Après avoir financé depuis 2012 la chaire IRP Spinal Cord Repair occupée par le professeur Grégoire Courtine à l’EPFL, l’IRP participe au financement de l’étude clinique qui a débuté en collaboration avec le Dr Jocelyne Bloch au CHUV, Lausanne. L’étude, baptisée STIMO – pour stimulation de la moelle épinière chez les paraplégiques – impliquera huit patients paraplégiques dont la moelle épinière est partiellement endommagée. Avant de rendre compte de l’avancement de ce projet, l’IRP a le plaisir d’évoquer les résultats obtenus par les deux chercheurs sur les primates*.
Le 23 juin 2015, un primate blessé à la moelle épinière a retrouvé le contrôle de sa jambe paralysée grâce à un système neuroprothétique : Grâce à une “interface cerveau-moelle épinière”, la blessure a été contournée et la communication entre le cerveau et la moelle épinière a été rétablie, permettant ainsi la mobilité de la jambe. Ces recherches ont été publiées dans la revue Nature le 9 novembre 2016 et ont eu un retentissement mondial.
L’interface déchiffre l’activité cérébrale liée au mouvement de la marche et transmet cette information à la moelle épinière – sous la lésion – à l’aide d’électrodes qui stimulent la voie nerveuse qui active les muscles responsables de la marche.
Cette interface neuroprothétique a été conçue à l’EPFL et développée en collaboration internationale avec Medtronic, Brown University et Frauenhofer ICT-IMM. Elle a été testée avec la participation de l’Université de Bordeaux, de Motac Neuroscience et du CHUV à Lausanne.

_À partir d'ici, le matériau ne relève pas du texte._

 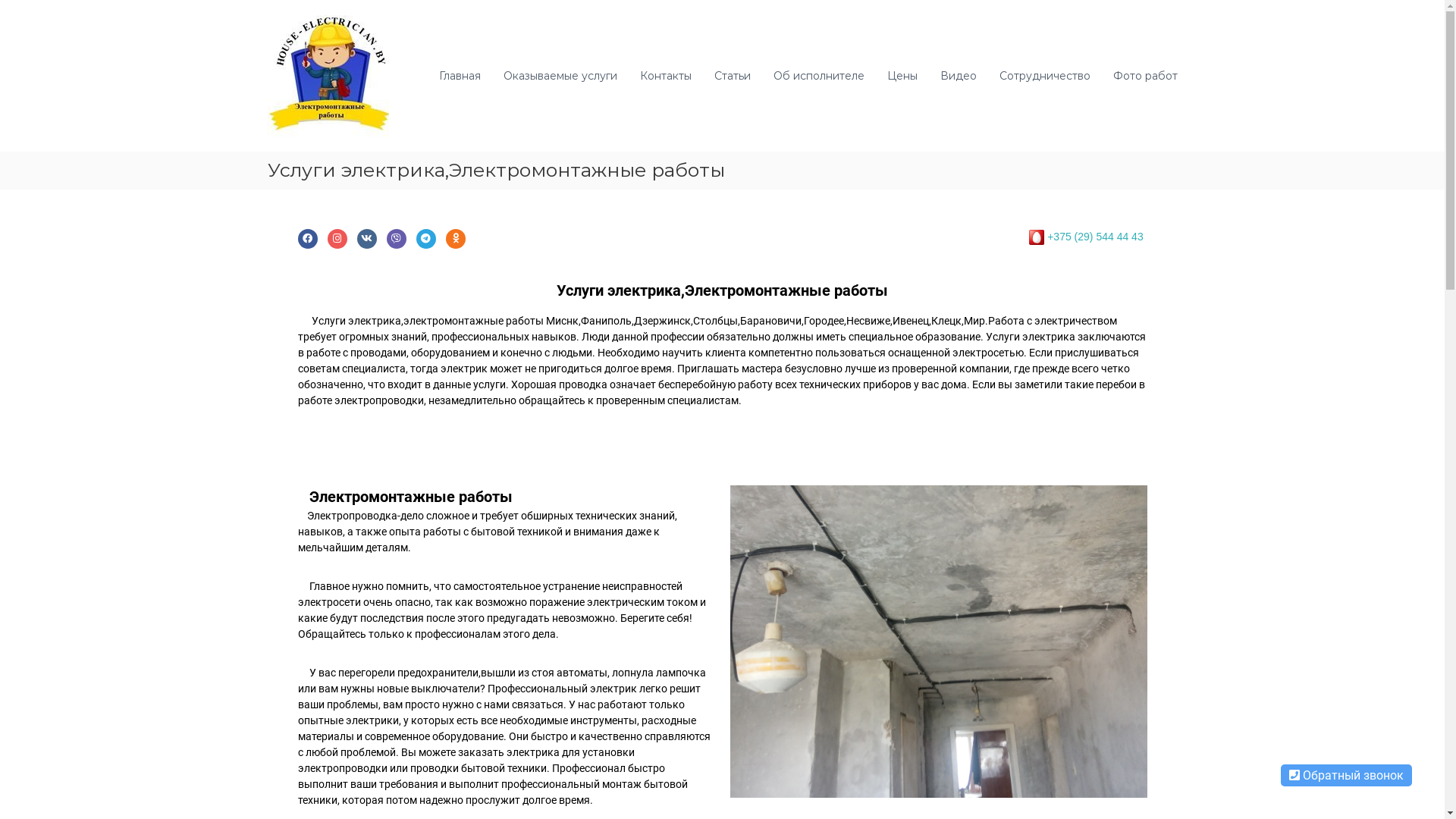 I want to click on '+375 (29) 544 44 43', so click(x=1095, y=237).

“C’est la première fois qu’une neurotechnologie restaure la capacité de mouvement chez des primates”, explique le neuroscientifique Grégoire Courtine, titulaire de la chaire Spinal Cord Repair à l’EPFL, qui a dirigé le projet. “Mais de nombreux défis restent à relever et il nous faudra peut-être encore plusieurs années avant de pouvoir tester tous les composants de cette intervention chez l’homme”.
Transmission sans fil de part et d’autre de la violation
“Pour mettre en place cette interface cerveau-moelle épinière, nous avons développé un système sans fil fonctionnant en temps réel, qui a permis à un primate de se déplacer librement sans être gêné par un système électronique câblé”, explique Courtine. “Nous avons réussi à extraire les signaux cérébraux qui commandent la flexion et l’extension de la jambe à l’aide d’un algorithme mathématique. Nous avons ensuite relié ces signaux déchiffrés à la stimulation de zones spécifiques de la moelle épinière qui provoquent le mouvement de marche”.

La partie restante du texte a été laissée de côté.